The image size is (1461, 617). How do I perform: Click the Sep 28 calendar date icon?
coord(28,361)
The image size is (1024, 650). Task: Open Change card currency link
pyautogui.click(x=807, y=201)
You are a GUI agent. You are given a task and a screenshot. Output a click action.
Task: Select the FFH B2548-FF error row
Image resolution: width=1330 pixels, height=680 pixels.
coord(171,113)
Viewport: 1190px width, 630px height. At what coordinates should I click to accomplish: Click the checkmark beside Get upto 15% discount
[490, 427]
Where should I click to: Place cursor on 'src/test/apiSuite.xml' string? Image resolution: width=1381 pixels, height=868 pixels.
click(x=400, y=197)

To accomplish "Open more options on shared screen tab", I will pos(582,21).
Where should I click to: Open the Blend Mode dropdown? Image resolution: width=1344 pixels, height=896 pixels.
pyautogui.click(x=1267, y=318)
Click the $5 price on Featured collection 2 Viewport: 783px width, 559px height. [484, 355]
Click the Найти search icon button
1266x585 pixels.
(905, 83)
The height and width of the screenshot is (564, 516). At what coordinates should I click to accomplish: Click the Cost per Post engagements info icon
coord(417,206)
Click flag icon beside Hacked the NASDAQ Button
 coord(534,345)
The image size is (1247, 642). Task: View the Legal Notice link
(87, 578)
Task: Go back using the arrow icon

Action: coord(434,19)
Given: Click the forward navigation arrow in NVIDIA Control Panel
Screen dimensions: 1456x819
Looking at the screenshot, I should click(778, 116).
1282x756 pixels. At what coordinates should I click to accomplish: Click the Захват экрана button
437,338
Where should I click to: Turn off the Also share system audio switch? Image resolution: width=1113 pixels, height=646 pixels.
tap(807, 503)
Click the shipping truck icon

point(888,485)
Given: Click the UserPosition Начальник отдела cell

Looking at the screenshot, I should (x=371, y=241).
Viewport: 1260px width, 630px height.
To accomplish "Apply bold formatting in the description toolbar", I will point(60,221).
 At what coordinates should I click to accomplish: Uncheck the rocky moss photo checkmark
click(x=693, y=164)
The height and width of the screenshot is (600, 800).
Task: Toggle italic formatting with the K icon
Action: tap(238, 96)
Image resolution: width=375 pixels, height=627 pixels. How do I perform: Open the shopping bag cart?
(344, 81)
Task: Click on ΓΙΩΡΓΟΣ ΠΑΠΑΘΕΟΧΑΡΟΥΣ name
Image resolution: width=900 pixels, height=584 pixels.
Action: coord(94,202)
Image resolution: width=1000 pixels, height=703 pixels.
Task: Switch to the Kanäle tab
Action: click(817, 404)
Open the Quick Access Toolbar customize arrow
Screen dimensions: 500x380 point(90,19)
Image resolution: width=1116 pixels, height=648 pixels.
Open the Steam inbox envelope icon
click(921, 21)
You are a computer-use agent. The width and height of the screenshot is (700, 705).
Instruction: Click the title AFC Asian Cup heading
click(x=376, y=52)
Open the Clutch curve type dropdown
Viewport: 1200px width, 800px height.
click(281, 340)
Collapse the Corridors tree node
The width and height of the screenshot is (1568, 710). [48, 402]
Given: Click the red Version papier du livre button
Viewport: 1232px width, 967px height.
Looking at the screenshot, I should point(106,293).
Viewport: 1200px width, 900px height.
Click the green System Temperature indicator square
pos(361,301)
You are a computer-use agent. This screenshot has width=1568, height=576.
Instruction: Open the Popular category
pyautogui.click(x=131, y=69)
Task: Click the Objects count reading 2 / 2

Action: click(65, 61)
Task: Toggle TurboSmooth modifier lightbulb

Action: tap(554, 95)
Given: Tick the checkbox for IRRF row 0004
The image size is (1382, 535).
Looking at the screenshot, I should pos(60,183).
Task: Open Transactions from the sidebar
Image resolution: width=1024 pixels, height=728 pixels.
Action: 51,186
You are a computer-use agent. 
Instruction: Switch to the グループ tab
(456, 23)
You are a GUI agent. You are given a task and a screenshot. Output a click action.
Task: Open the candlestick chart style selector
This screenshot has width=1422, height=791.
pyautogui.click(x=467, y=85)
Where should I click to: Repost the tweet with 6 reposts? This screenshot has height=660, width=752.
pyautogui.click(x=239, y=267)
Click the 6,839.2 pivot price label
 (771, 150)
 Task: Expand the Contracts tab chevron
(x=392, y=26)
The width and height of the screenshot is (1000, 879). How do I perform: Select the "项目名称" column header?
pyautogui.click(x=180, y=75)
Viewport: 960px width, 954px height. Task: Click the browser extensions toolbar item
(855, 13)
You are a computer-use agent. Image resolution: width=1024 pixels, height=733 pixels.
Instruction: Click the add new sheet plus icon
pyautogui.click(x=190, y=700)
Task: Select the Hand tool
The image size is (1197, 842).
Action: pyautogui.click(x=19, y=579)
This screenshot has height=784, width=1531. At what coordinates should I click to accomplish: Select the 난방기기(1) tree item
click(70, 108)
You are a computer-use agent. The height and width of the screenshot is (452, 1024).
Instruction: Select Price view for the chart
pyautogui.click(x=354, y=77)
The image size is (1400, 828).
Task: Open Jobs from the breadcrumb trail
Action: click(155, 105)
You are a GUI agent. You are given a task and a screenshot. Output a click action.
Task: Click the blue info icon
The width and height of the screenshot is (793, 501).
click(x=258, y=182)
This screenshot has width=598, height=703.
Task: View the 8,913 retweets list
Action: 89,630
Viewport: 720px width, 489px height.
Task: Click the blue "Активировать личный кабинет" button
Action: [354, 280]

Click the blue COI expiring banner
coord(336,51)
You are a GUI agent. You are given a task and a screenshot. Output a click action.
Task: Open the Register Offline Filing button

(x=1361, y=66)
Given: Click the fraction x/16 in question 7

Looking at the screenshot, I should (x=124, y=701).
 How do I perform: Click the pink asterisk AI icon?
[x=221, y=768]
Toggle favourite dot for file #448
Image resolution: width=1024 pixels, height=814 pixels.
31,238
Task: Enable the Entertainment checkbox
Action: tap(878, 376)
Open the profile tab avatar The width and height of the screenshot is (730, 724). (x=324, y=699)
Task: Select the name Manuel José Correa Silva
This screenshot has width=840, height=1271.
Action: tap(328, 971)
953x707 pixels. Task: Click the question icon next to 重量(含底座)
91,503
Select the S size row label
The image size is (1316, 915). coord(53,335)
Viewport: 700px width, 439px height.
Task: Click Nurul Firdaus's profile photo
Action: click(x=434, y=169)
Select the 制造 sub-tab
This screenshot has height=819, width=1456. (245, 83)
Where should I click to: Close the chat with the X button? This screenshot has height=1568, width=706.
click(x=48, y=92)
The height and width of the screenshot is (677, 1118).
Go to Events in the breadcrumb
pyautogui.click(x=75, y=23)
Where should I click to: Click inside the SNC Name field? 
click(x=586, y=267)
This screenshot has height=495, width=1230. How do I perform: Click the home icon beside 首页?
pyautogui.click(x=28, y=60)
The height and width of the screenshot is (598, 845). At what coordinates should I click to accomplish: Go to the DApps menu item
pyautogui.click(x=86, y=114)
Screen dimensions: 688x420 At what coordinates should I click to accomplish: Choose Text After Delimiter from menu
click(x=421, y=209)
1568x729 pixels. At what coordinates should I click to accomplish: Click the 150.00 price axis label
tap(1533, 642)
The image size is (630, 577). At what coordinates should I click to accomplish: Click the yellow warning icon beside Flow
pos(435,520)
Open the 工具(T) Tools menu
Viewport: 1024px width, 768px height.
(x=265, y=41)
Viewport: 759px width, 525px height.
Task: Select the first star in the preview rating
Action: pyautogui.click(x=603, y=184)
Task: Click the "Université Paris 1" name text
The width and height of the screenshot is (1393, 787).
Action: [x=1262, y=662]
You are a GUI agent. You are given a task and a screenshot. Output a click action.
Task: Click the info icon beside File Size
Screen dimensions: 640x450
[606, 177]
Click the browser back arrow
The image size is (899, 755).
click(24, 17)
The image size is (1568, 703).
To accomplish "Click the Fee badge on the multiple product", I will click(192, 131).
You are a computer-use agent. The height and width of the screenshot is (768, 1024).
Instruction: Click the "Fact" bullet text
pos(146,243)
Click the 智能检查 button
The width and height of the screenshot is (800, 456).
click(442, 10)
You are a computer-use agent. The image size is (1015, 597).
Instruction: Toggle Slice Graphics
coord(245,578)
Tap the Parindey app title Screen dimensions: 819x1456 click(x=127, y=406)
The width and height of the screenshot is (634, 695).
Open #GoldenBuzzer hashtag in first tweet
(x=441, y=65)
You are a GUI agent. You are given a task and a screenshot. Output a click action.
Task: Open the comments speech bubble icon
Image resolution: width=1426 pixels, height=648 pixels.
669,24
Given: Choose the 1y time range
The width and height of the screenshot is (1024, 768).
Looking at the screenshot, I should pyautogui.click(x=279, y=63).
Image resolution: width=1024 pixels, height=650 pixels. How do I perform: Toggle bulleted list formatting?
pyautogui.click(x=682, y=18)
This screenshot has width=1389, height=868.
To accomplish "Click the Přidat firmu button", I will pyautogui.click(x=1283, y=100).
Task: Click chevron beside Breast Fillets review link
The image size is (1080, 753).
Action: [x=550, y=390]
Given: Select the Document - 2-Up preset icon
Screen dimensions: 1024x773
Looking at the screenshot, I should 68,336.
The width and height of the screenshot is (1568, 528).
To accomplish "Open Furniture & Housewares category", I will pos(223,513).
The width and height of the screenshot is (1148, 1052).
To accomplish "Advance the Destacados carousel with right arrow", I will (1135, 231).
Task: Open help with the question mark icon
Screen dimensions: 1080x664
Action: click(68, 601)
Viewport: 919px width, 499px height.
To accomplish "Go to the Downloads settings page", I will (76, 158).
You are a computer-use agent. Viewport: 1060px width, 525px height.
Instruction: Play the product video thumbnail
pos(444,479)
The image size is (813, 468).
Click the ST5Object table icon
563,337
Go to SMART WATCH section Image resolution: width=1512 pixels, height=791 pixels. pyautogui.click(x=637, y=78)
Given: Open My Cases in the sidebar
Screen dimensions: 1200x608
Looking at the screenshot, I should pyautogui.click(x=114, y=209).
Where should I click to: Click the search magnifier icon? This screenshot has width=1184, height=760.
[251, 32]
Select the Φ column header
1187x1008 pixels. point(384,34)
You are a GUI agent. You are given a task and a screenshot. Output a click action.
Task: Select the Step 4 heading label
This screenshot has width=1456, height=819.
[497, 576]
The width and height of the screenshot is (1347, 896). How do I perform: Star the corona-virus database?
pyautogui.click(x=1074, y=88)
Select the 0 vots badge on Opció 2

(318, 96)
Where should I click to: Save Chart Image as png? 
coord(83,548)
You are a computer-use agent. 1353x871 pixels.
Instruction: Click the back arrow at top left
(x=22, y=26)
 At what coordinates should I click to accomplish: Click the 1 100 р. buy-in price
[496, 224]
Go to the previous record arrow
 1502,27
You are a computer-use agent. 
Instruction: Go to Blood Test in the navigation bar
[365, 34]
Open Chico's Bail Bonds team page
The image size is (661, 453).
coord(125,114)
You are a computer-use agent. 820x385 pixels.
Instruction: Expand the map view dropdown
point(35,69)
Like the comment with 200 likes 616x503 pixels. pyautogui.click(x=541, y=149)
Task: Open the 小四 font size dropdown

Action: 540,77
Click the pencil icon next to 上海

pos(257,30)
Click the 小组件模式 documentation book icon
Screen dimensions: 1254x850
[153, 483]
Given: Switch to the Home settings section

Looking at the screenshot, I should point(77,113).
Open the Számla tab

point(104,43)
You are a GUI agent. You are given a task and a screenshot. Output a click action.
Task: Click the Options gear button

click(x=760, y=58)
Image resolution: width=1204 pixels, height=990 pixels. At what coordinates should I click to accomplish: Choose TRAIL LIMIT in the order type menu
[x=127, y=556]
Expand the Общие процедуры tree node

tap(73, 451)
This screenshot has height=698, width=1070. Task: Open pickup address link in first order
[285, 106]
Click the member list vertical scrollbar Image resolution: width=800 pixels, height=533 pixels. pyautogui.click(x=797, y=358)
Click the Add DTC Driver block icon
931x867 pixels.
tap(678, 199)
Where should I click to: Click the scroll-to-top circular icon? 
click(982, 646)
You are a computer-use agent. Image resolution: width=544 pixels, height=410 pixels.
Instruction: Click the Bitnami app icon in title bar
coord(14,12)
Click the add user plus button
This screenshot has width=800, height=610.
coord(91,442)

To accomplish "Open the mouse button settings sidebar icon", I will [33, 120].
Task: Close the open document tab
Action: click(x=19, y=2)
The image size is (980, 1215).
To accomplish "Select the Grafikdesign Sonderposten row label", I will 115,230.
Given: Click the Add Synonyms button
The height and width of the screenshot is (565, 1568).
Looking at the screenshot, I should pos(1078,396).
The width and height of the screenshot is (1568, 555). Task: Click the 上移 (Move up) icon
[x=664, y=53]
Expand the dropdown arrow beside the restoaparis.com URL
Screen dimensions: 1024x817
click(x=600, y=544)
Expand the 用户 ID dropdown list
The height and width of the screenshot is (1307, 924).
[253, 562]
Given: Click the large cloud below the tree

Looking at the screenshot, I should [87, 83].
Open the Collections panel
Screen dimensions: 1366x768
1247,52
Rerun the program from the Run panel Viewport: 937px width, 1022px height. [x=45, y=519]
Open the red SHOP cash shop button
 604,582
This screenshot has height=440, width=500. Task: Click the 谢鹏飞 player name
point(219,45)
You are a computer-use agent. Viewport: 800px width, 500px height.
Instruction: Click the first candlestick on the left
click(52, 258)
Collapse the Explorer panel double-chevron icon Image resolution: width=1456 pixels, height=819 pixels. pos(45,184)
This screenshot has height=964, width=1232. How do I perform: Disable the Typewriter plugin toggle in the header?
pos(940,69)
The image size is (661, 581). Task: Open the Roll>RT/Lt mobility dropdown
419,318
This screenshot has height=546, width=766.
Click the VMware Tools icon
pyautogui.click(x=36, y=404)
____
Problem details:
Both the line containing "Task: Click chevron" and the line containing "Viewport: 919px width, 499px height." belong in the answer. Print them and every line above that falls between them exactly, and no others.

Output of the exercise:
Task: Click chevron beside Breast Fillets review link
The image size is (1080, 753).
Action: [x=550, y=390]
Given: Select the Document - 2-Up preset icon
Screen dimensions: 1024x773
Looking at the screenshot, I should 68,336.
The width and height of the screenshot is (1568, 528).
To accomplish "Open Furniture & Housewares category", I will pos(223,513).
The width and height of the screenshot is (1148, 1052).
To accomplish "Advance the Destacados carousel with right arrow", I will (1135, 231).
Task: Open help with the question mark icon
Screen dimensions: 1080x664
Action: click(68, 601)
Viewport: 919px width, 499px height.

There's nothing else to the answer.